悶熱的雷雨之夜,唐興凍得一哆嗦,趕緊乖乖捂住嘴。

“聽說江先生在福爾摩斯的故鄉深造多年,怎麽沒染上一星半點的偵探才能?單憑動機就指認凶手,探案遊戲可沒有這麽簡單好玩的。”

女演員將雙眸微微眯起,江寒捕捉到了其中閃逝而過的譏諷眼色。

恩師賀老總怪他過於淡泊沉穩,沒有年輕人該有的熱血氣。可麵對著阮露明,他竟破天荒地衝動了,脫口而出:“實際下手的可能性,你也有。”

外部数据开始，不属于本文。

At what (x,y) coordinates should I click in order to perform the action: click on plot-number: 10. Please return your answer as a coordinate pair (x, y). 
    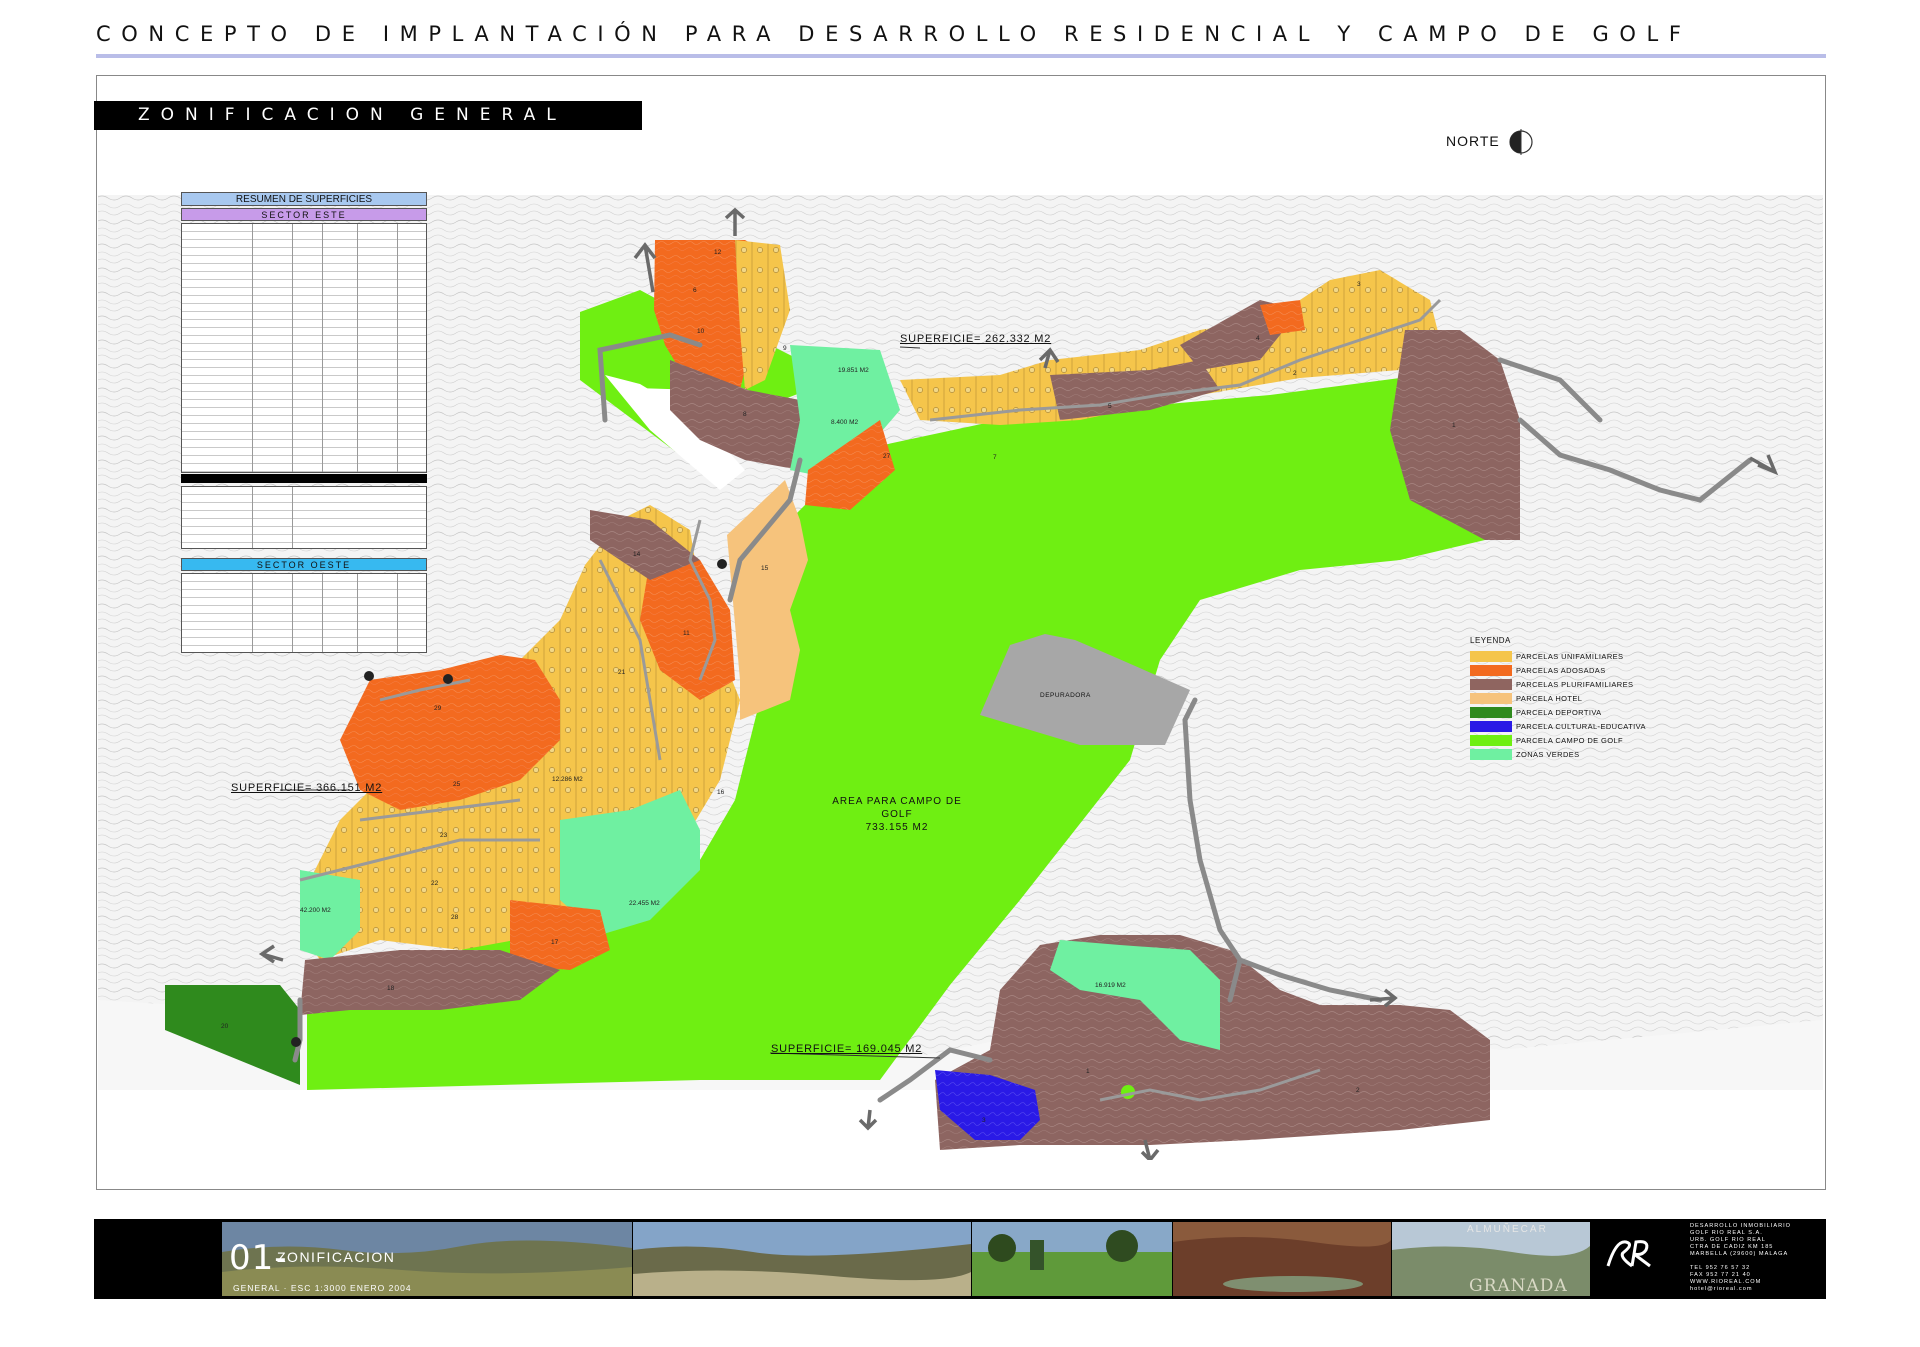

“哦?”阮露明揚眉,“咖啡和點心是圓圓招待我們吃喝的,是鳳荷自己拿來分給大家的,我自始至終沒插手,談何下手?餐具都是一個模樣,就算我先前謊稱小憩,預先去往器具上下了毒,又怎麽知道究竟誰拿到有毒的一份?”

“提議晚餐從簡的是你,讓鳳荷姑娘去備餐的也是你,如此一來,你就能用方才那般的借口擺脫嫌疑了。氰化物致死量極微小,咖啡的最後兩杯是你和鳳荷姑娘挑的,你隻要抓住那瞬間的機會,就能準確地將毒投入鳳荷姑娘杯中。”

他衝動得幾乎忘了屋裏還有另外三個人。

江寒直直地望進女子眼底,頭腦飛速運轉著,思索若對方問他“證據”該如何應答。想不到阮露明定定回望了他良久,忽而“嗤”地一笑,竟主動將雙手握成拳遞到他麵前,手腕相貼:“既然如此,天色不早,就不打擾大家休息了。勞煩江先生,把我看管起來吧。”

女子說著,打了個大大的嗬欠。

“……”

犯人束手就擒,江寒卻沒有絲毫的成就感,還莫名憋屈得慌。